** Opening Provided records block **
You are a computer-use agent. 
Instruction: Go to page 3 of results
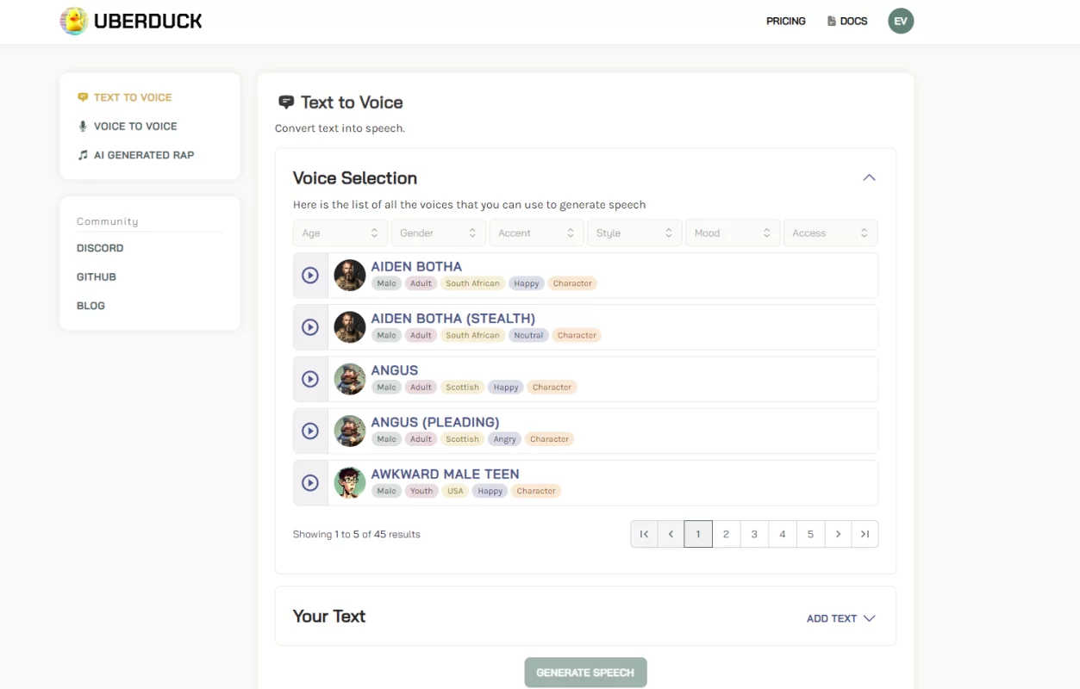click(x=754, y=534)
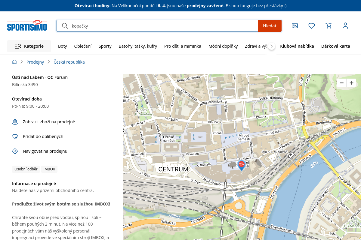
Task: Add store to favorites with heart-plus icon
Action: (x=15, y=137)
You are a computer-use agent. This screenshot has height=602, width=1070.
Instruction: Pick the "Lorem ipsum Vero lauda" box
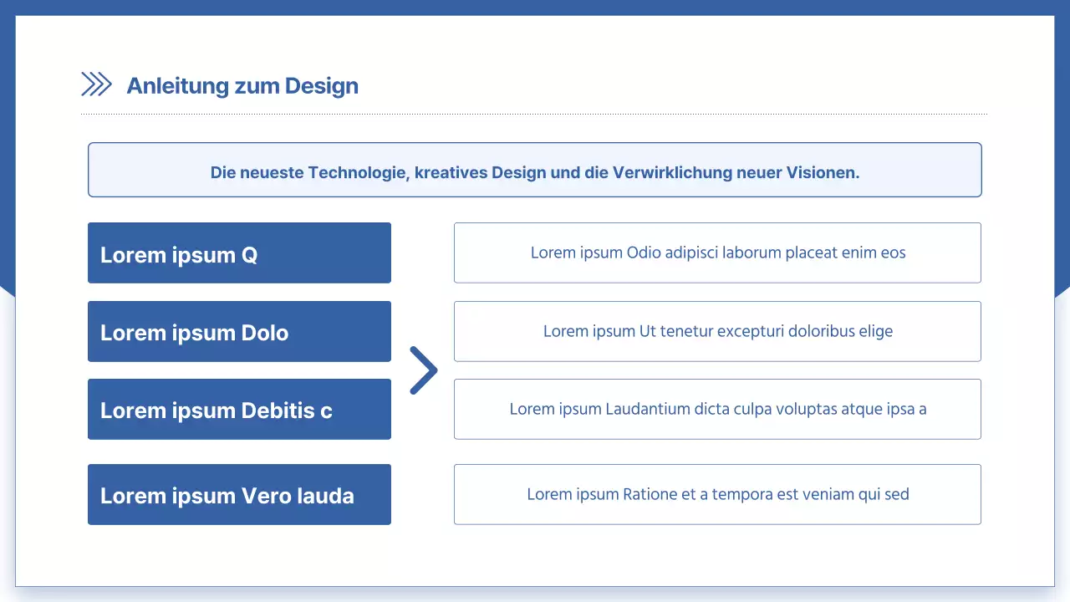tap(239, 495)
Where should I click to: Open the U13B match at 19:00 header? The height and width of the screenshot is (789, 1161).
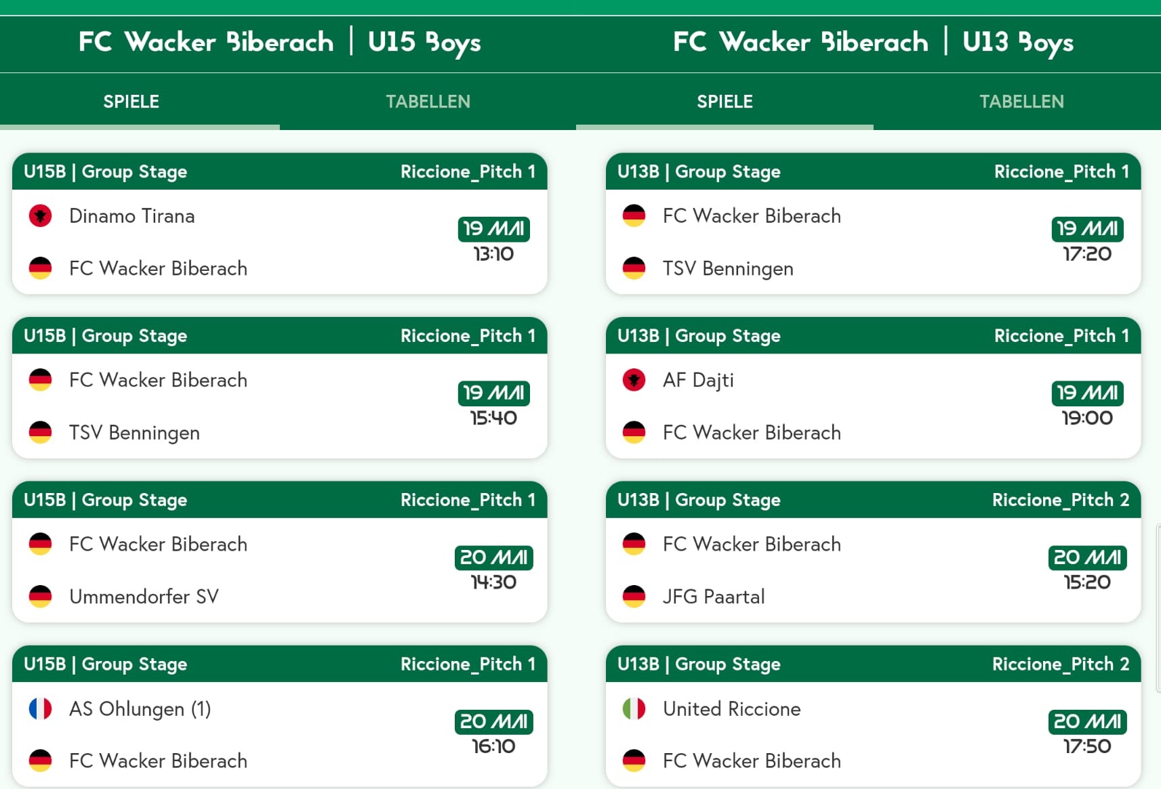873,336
** Closing Provided records block **
_About this exercise_: Omit the pictures, then give every record back exactly as it stands.

_Written answer_:
You are a computer-use agent. 
Instruction: Go to page 3 of results
click(x=754, y=534)
Task: Add store to favorites with heart-plus icon
Action: (x=15, y=137)
You are a computer-use agent. This screenshot has height=602, width=1070.
Instruction: Pick the "Lorem ipsum Vero lauda" box
tap(239, 495)
Where should I click to: Open the U13B match at 19:00 header? The height and width of the screenshot is (789, 1161).
873,336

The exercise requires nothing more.